Texte fourni:
Vous pouvez imaginer dès lors combien plus sacré encore doit être pour eux le moment où d’abord cette intuition infinie a été, pour la première fois, posée dans le monde comme fondement et centre d’une religion ayant sa nature propre. À ce moment se rattache en effet, tout aussi historiquement, toute l’évolution de cette religion, dans toutes les générations et chez tous les individus. Or cette totalité religieuse et la formation religieuse d’une grande masse de l’humanité, voilà qui est chose bien plus grande que leur propre vie religieuse, et le petit fragment de cette religion qu’ils représentent personnellement. Ce fait, ils le magnifient donc de toutes les manières, ils accumulent sur lui toutes les parures de l’art religieux, ils l’adorent comme l’action miraculeuse du Très Haut, la plus riche et la plus bienfaisante, et ne parlent jamais de leur religion, n’exposent jamais un de ses éléments, sans mettre celui-ci en relation avec ce fait et le présenter dans cette connexion.

Tâches à réaliser:
1 – D'après le texte sur la religion, comment est adoré le moment où l'intuition infinie a été posée pour la première fois comme fondement et centre d'une religion ?
2 – Poursuivez le texte sur la religion après sa dernière phrase.

Données fournies:
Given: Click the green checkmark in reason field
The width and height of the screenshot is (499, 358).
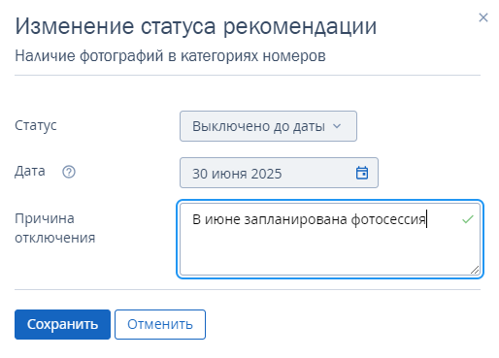Looking at the screenshot, I should click(x=468, y=219).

Résultats de l'exercice:
1 – Il est adoré comme l'action miraculeuse du Très Haut, la plus riche et la plus bienfaisante.

2 –
Si donc la mention constante de ce fait accompagne toutes les extériorisations de la religion et leur donne une couleur particulière, rien de plus naturel que de confondre ce fait avec l’intuition fondamentale de la religion elle-même[1] ; cette confusion a égaré bien près de tous[2] et altéré la vision de presque toutes les religions. N’oubliez donc jamais que l’intuition fondamentale d’une religion ne peut être [284] qu’une quelconque intuition de l’Infini dans le fini, un quelconque élément général de la religion, qui peut cependant se rencontrer aussi dans toutes les autres, et devrait s’y rencontrer elle.

  1. Cf. remarque analogue, p. 116.
  2. Nur nicht alle, qui reste indéterminé.